* begin *

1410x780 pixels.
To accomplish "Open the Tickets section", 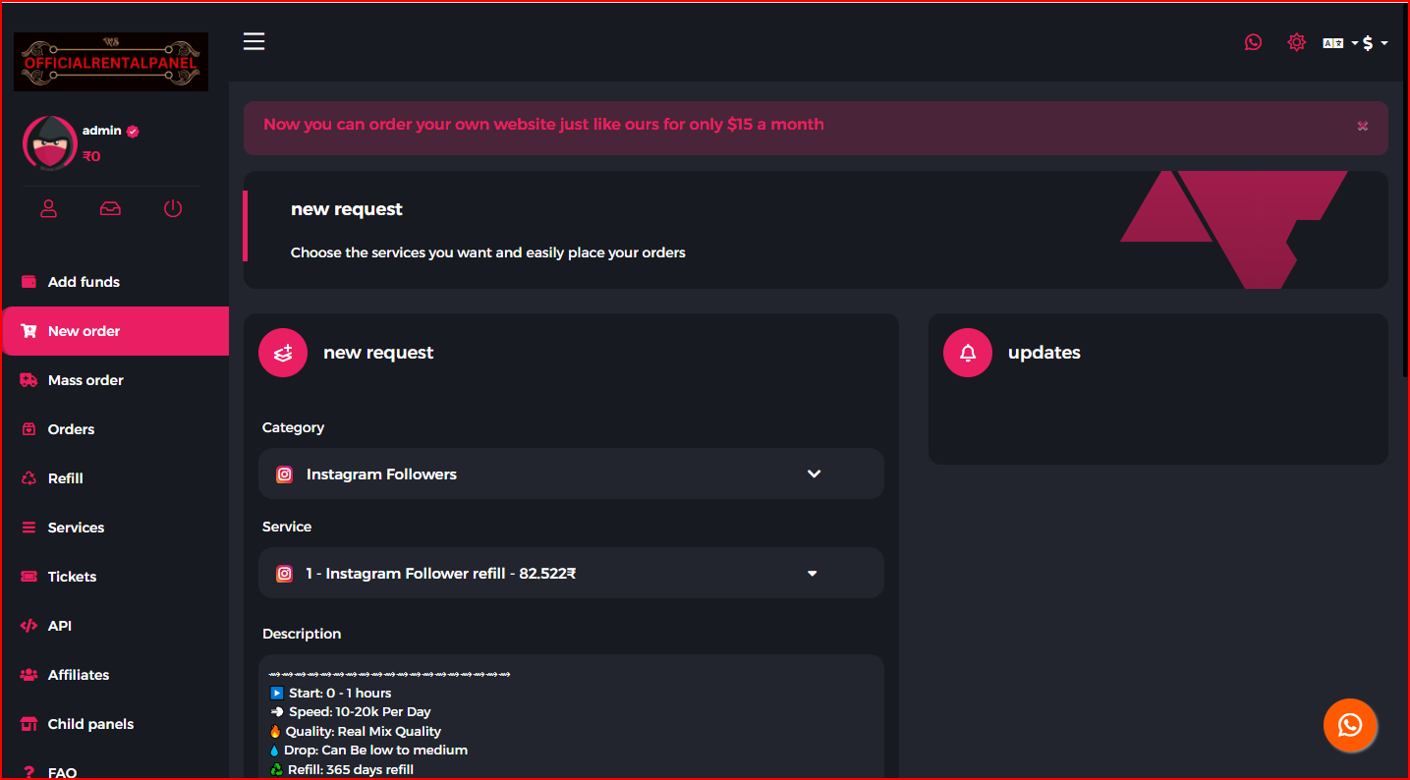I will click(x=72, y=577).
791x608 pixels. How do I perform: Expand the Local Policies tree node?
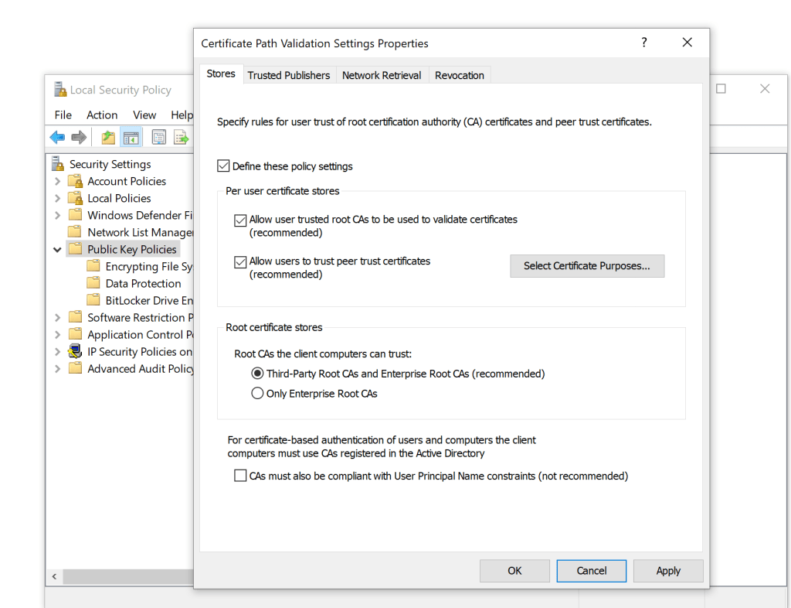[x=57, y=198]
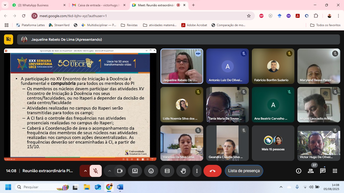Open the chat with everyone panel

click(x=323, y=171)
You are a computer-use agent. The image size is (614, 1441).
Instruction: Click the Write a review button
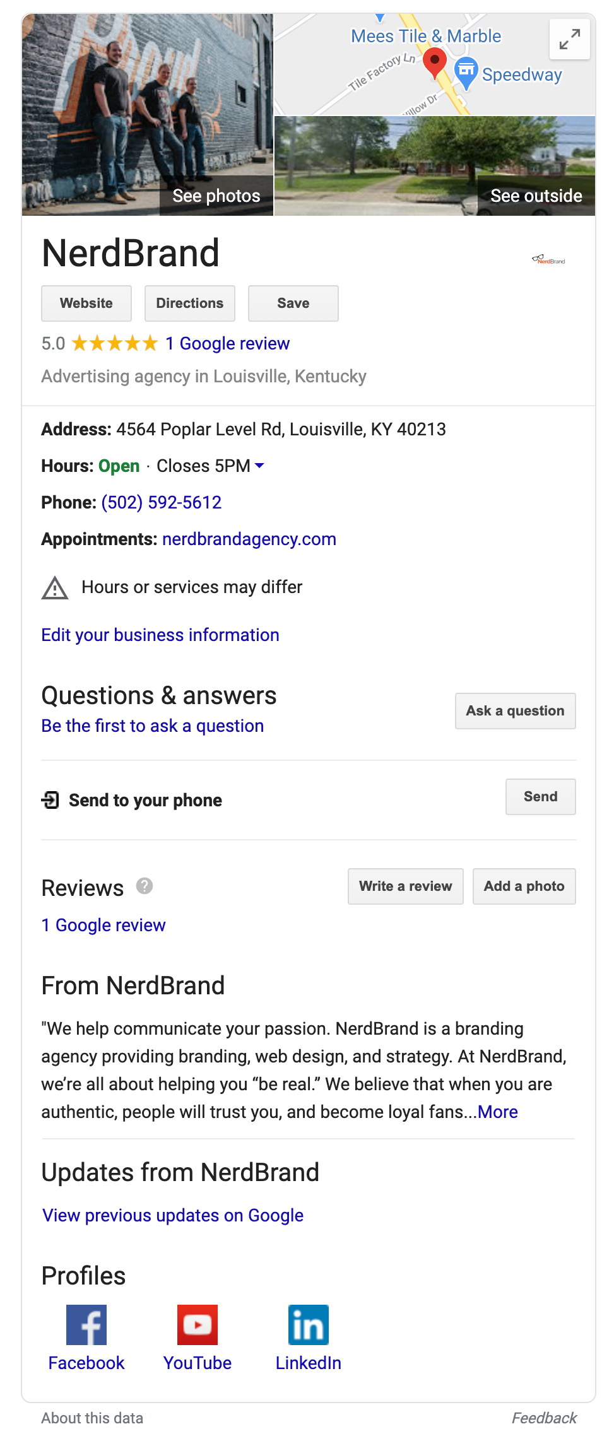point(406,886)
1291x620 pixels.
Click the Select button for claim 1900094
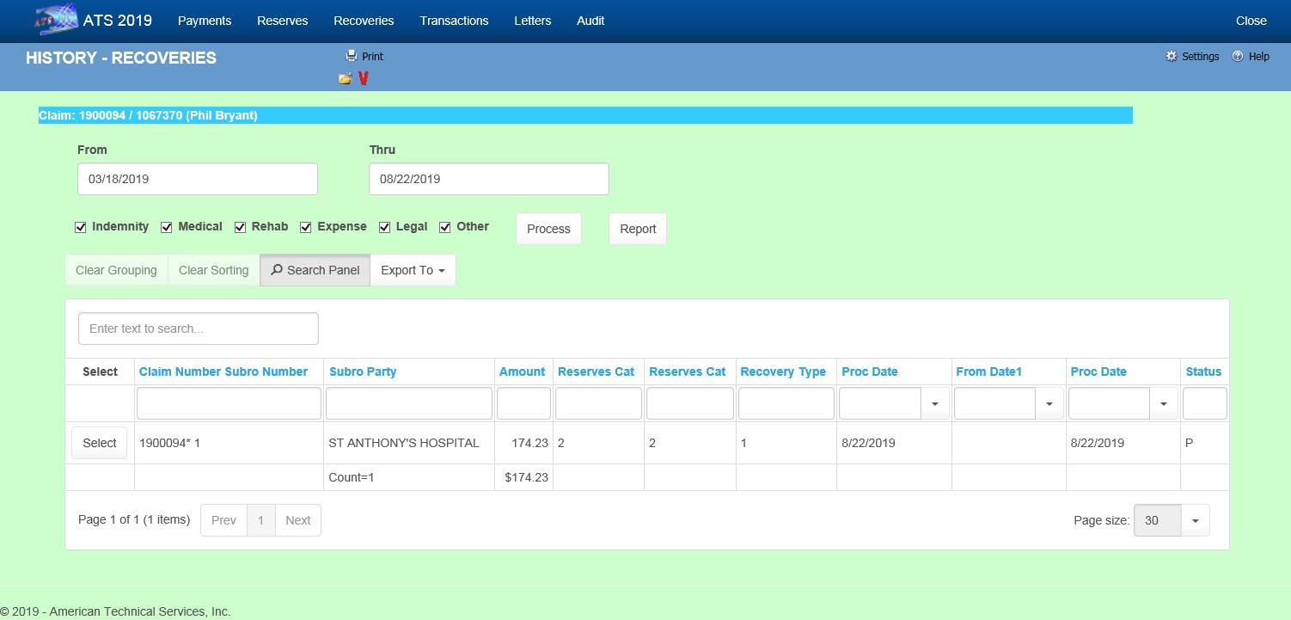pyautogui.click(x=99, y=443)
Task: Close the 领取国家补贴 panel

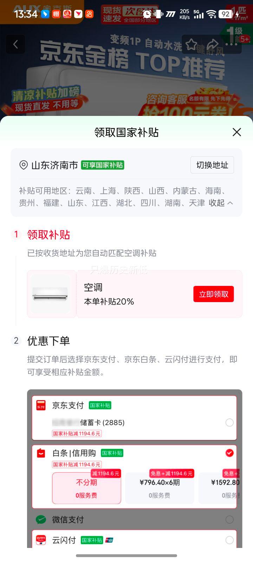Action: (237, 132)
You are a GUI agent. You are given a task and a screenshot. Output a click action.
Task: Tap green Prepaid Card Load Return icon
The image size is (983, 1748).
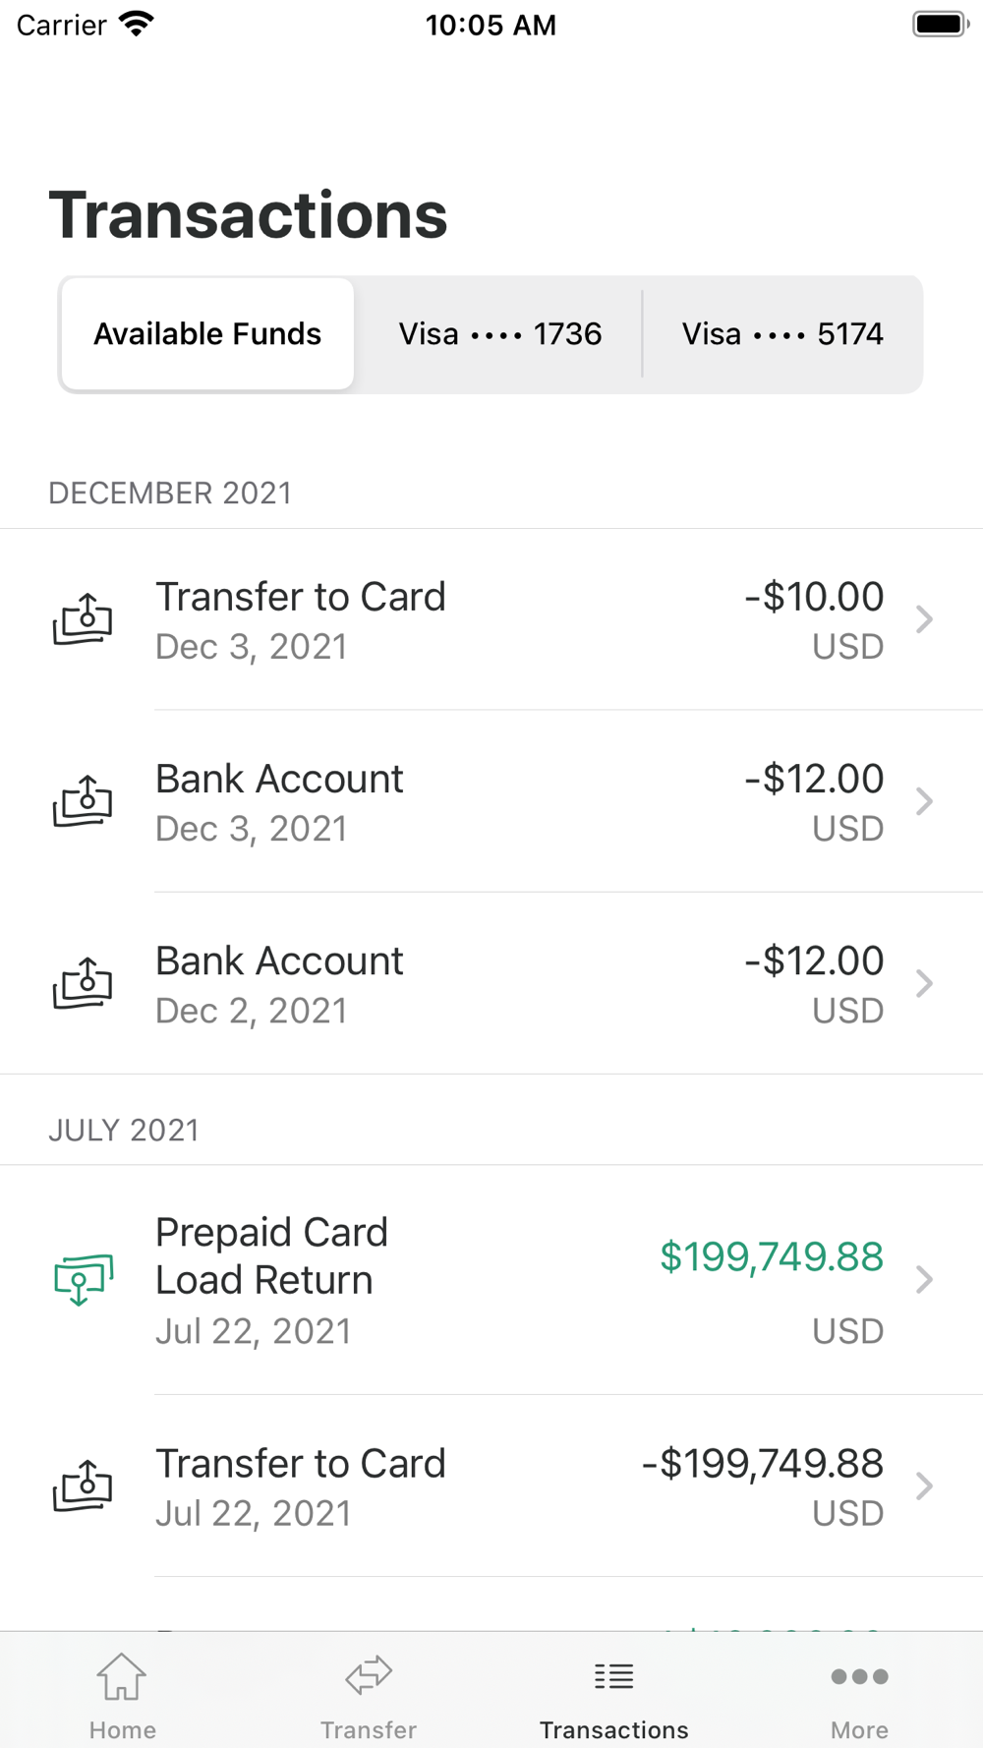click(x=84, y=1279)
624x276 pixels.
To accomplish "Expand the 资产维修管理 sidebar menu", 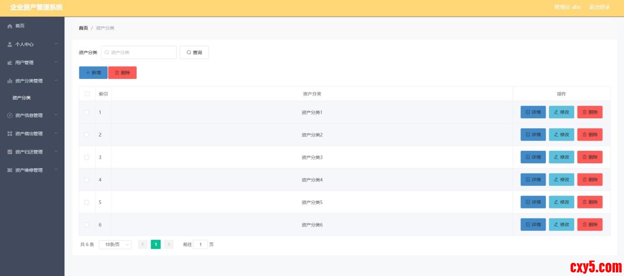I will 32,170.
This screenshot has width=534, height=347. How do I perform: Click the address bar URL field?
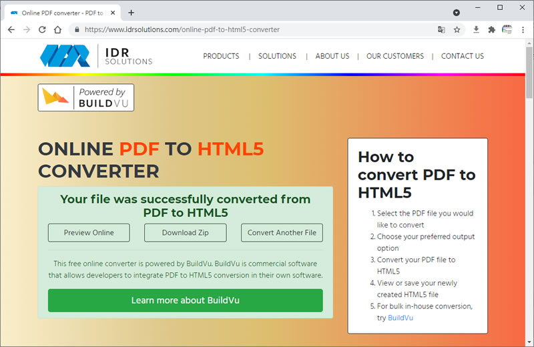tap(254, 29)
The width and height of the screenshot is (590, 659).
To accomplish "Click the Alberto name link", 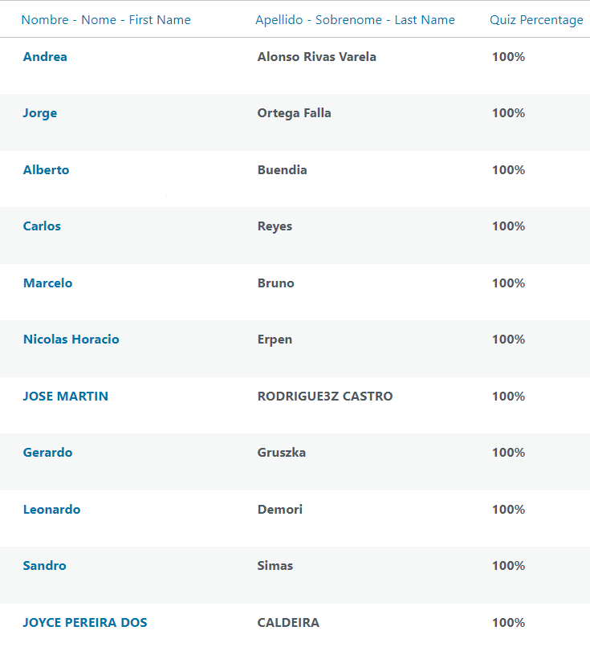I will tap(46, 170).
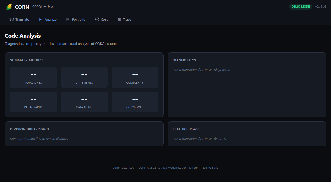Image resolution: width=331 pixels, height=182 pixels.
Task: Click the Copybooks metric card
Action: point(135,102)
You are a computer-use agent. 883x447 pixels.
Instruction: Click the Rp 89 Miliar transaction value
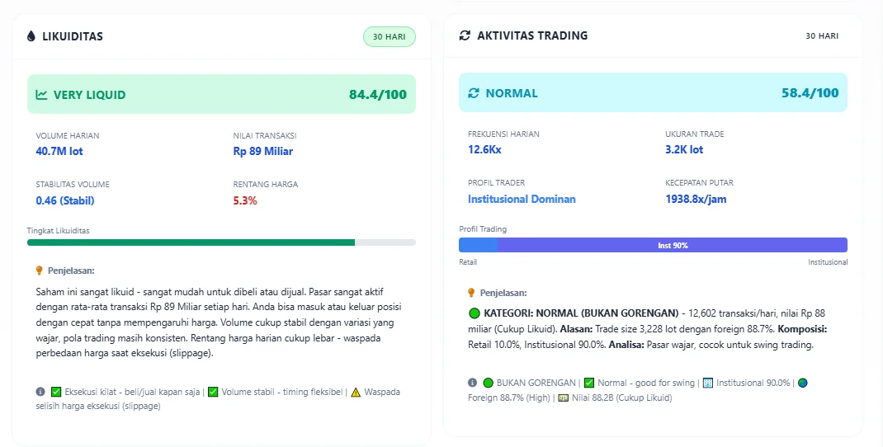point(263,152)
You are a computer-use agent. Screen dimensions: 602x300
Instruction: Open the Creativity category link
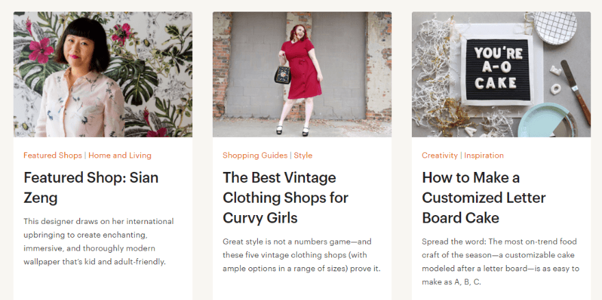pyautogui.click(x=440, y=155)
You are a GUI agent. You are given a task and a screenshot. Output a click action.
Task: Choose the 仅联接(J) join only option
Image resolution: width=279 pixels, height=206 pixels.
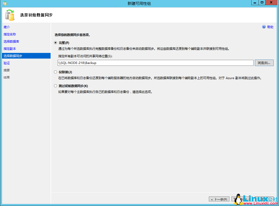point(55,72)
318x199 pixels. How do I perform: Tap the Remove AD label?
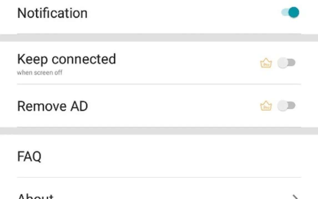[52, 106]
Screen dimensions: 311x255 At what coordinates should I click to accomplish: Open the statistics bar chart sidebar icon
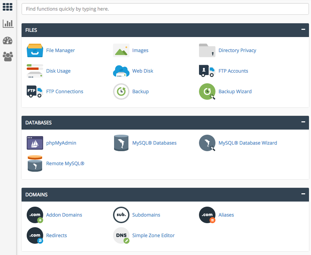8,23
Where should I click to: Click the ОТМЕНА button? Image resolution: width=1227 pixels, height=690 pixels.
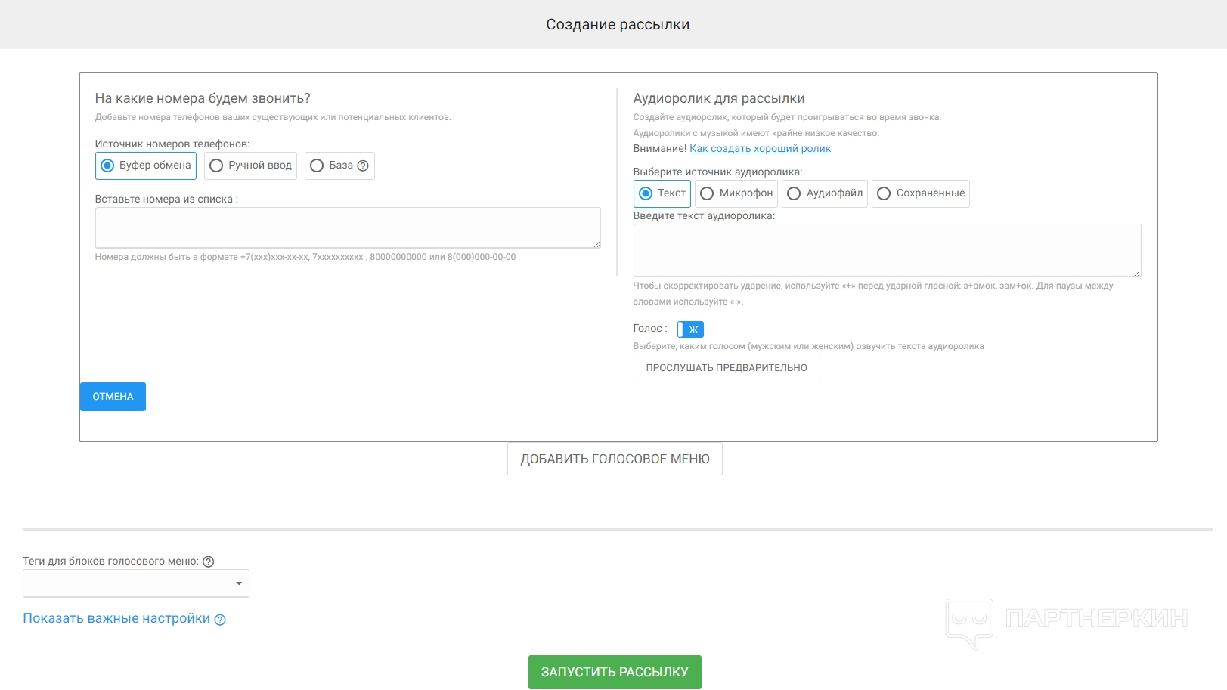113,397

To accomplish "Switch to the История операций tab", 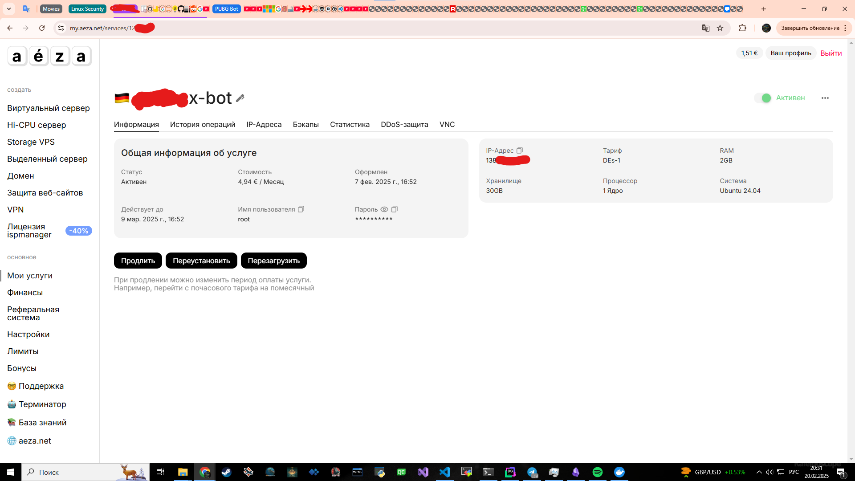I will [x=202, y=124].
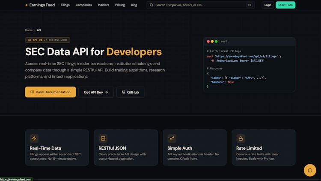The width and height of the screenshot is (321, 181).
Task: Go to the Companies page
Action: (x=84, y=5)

* end *

• _YOUR GOAL_: Count how many lines of the records above contain the string "should", with case counting. Reply with the number alone.

• _OUTPUT OF THE TASK_: 2